What to produce: When the word "will" appears in a line of the data below, list that line.

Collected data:
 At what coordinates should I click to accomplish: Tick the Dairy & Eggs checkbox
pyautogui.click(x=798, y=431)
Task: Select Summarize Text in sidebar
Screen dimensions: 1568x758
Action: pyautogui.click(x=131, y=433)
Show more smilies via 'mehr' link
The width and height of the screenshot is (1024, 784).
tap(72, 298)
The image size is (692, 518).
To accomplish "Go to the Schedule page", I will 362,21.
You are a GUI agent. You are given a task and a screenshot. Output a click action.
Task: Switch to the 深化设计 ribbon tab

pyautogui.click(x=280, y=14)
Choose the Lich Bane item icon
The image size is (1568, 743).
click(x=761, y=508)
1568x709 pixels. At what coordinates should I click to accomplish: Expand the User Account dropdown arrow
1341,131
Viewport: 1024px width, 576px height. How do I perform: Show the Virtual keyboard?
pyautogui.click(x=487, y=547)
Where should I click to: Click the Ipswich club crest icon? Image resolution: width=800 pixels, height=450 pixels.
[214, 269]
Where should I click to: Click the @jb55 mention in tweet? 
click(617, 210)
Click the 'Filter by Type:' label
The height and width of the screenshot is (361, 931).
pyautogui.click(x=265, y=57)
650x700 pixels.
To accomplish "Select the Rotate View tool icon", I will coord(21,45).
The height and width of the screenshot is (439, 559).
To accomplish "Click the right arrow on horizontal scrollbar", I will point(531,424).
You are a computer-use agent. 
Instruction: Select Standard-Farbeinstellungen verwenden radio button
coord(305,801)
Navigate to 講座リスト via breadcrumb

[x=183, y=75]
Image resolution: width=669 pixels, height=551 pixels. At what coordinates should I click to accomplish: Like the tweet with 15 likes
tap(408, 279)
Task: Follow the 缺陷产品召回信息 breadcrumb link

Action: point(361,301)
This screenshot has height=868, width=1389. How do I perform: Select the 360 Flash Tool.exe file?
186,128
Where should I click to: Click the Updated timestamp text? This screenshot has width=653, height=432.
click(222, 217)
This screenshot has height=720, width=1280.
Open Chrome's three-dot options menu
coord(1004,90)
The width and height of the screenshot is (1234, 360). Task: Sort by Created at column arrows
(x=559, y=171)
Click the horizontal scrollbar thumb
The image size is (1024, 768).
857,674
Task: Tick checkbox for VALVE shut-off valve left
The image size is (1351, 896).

Reply:
To accomplish "Go to the Schedule page", I will 362,21.
To accomplish "Select the Rotate View tool icon", I will coord(21,45).
To accomplish "Click the right arrow on horizontal scrollbar", I will point(531,424).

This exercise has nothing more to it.